> The new law, "Claude's Law" dictates that processing speed will increase by a factor of 10 every year.
Is the limit of currently in silico mainly the cleverness of the design or is it physics? While there will be scope for better designs I'm not sure it's at the level of a factor of 10 every year for 10 years.
But perhaps moving fully into 3D chips designs might give a significant boost if the cooling problem can be fixed.
Ultimately computers are just the universe set up in a specific way such that when the universe rolls forward it does a useful computation.
In terms of the best way to build such a machine - I don't think it's inevitable it's biological - biology has great energy efficiency, high levels of connectively, analog inputs and outputs, temporal dimensions and the ability to mix global and local signalling etc. However the actual max rate of neuron firing is relatively low.

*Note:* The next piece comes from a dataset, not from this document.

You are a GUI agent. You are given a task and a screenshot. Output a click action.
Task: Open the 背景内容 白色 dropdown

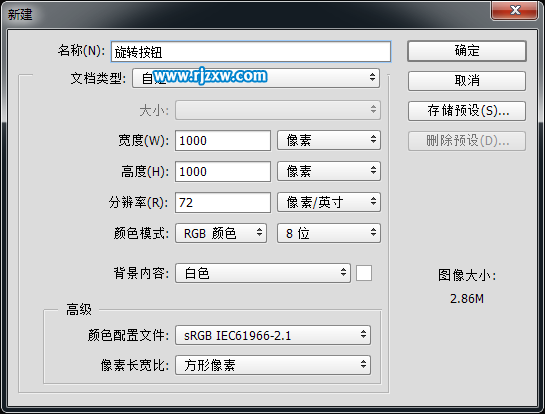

You've also not mentioned quantum computing.
I would suggest that on some level we're still well inside "cleverness of the design" territory BUT that that hides a lot of complexity and nuance - for example we really haven't started to take advantage of the third dimension by any reasonable means. a perfectly optimal cpu would probably look more like a sphere than a flat square chip.
To my limited understanding we have started with layering techniques but its still pretty early days.
The reason we dont do that more is both because of difficulty in design but also manufacturing.